::: Records to process
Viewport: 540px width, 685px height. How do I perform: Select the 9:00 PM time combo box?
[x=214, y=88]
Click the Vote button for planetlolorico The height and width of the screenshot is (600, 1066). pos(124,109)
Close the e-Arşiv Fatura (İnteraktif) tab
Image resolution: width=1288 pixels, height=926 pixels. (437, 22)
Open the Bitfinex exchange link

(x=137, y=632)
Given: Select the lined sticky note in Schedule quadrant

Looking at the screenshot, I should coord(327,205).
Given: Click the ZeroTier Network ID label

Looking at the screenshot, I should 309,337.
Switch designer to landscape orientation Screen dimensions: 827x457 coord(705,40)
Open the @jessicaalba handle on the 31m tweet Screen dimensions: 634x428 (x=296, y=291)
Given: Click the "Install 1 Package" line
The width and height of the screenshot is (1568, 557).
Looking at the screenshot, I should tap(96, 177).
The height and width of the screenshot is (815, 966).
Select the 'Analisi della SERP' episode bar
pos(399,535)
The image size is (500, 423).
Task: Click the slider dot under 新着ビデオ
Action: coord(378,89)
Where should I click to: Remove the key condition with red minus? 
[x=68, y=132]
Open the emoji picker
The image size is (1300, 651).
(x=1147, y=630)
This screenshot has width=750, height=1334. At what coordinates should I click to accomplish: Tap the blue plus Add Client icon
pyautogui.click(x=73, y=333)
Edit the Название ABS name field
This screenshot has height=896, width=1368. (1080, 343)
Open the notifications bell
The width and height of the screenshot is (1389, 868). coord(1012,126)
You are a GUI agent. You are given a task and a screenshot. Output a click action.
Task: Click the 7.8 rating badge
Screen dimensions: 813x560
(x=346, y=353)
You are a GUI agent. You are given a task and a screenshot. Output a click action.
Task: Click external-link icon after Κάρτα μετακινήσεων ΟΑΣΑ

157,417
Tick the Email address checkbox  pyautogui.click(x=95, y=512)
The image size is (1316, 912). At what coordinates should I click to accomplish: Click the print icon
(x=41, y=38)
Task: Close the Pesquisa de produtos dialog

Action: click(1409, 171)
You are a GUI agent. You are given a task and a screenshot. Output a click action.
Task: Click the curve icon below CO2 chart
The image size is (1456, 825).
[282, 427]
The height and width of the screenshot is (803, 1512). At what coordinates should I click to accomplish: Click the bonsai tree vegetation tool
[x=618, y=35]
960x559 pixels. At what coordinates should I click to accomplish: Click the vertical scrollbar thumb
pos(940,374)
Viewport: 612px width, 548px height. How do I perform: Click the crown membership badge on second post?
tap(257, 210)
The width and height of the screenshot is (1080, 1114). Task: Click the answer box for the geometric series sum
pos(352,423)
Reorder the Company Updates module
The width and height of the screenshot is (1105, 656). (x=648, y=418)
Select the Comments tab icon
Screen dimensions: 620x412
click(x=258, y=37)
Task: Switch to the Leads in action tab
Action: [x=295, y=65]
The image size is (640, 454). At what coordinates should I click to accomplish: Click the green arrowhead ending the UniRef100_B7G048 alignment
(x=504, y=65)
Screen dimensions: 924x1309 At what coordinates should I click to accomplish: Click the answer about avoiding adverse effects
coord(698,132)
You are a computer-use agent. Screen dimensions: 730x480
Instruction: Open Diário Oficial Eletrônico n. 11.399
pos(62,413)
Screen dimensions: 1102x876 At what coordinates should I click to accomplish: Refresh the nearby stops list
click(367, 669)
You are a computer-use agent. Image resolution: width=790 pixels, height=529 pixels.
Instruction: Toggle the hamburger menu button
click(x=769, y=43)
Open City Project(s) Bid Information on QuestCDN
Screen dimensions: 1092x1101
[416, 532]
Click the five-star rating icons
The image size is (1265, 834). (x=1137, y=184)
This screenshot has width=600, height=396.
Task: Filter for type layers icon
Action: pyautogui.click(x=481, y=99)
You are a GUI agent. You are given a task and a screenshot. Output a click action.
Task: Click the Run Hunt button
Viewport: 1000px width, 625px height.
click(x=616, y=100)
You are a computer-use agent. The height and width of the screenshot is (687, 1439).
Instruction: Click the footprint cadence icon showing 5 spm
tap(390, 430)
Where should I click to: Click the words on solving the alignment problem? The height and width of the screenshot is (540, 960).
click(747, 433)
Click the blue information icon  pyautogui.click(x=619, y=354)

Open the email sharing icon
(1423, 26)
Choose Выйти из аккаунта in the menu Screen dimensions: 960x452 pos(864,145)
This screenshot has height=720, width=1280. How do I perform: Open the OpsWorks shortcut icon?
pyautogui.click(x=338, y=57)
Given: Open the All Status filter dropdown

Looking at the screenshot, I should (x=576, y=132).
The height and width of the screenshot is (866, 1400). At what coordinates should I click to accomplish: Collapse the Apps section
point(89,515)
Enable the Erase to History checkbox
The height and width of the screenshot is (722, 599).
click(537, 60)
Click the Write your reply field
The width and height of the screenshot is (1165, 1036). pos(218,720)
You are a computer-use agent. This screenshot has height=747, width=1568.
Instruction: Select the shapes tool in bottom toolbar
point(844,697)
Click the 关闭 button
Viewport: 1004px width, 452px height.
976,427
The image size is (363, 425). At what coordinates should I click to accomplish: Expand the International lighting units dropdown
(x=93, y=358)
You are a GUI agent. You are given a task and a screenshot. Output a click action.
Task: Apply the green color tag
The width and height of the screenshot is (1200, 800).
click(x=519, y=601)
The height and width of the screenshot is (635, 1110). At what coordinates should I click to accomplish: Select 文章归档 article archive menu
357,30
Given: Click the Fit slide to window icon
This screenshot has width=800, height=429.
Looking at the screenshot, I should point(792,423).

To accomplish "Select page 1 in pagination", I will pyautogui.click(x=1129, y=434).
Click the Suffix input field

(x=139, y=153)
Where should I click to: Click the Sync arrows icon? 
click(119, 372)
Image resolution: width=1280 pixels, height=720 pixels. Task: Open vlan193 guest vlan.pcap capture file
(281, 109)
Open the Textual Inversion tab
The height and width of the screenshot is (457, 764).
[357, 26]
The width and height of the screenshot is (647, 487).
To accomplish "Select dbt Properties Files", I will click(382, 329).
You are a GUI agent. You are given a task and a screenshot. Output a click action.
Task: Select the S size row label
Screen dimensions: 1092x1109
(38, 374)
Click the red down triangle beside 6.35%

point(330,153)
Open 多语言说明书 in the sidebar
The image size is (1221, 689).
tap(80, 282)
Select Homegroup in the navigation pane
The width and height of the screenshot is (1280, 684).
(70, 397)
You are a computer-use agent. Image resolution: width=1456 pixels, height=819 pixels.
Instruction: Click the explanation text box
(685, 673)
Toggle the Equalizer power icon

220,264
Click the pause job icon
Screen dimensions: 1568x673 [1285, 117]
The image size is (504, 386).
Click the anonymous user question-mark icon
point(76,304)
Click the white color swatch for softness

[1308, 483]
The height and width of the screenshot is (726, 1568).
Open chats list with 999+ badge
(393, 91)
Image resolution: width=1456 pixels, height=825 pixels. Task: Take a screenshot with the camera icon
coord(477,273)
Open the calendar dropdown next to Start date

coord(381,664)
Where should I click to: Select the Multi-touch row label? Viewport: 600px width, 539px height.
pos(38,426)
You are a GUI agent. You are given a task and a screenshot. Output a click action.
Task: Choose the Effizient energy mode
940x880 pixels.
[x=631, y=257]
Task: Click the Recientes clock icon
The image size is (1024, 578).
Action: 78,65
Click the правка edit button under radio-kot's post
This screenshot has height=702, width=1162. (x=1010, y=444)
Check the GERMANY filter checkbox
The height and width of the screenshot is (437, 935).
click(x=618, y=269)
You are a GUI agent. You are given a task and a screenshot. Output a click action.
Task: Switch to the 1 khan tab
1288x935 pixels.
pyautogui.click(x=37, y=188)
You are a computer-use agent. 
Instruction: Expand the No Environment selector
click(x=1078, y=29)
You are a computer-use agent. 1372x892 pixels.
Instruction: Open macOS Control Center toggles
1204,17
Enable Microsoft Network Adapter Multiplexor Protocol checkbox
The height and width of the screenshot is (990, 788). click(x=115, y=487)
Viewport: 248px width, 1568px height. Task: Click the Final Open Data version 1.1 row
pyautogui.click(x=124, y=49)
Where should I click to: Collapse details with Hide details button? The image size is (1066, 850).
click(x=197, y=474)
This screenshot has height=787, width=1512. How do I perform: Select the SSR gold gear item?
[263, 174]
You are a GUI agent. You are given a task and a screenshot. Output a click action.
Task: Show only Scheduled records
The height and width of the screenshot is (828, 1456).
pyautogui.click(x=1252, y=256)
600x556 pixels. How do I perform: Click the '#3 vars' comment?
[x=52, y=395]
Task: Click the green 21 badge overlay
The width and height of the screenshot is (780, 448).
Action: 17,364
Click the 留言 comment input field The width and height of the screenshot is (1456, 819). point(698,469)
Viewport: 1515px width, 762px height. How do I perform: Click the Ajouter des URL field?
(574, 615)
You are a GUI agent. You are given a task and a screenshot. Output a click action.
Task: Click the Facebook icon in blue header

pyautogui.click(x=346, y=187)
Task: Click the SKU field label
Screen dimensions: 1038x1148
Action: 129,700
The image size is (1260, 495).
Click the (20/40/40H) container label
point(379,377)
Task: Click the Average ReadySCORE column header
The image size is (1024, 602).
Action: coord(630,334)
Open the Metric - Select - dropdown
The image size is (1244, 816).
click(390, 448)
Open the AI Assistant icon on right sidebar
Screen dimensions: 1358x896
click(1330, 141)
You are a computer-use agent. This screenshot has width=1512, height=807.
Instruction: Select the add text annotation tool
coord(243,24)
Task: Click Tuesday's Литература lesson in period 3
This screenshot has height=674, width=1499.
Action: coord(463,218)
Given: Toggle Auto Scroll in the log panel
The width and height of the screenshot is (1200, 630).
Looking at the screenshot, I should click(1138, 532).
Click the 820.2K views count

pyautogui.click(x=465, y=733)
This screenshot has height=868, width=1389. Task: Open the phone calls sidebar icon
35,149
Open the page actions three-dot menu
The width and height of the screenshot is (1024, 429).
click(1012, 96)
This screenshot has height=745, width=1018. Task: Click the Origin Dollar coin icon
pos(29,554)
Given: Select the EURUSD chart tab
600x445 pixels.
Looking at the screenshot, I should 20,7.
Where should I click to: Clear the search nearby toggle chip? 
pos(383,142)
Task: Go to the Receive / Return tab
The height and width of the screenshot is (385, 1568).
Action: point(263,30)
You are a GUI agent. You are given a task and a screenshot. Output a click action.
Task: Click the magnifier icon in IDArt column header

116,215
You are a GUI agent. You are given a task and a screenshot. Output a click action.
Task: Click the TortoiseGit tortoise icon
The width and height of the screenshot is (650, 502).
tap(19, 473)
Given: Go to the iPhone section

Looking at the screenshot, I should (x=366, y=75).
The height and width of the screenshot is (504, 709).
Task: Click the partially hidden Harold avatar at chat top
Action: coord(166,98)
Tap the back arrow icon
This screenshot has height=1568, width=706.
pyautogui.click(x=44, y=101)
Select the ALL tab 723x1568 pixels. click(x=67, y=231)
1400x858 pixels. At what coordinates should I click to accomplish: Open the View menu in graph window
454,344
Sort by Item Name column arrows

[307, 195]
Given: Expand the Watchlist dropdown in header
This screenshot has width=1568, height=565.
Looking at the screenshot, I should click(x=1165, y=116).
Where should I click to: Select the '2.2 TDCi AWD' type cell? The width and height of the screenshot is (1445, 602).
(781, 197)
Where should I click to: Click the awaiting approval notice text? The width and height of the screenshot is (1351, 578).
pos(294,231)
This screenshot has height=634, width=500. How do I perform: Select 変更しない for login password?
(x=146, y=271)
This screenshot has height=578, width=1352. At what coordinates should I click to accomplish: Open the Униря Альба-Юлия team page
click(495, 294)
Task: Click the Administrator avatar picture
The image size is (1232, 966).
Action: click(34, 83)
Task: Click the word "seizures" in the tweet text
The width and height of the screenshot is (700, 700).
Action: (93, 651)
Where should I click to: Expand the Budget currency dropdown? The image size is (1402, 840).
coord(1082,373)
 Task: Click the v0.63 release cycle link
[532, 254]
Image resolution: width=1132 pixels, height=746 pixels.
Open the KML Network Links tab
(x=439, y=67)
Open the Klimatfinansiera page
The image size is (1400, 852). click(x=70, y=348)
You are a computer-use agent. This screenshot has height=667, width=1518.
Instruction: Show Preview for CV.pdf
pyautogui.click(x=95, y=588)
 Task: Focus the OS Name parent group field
::::::
Print verbatim the lines of the entries from the line containing "Where should I click to: Select the '2.2" up to and including the line containing "pos(294,231)".

Solution:
Where should I click to: Select the '2.2 TDCi AWD' type cell? The width and height of the screenshot is (1445, 602).
(781, 197)
Where should I click to: Click the awaiting approval notice text? The width and height of the screenshot is (1351, 578).
pos(294,231)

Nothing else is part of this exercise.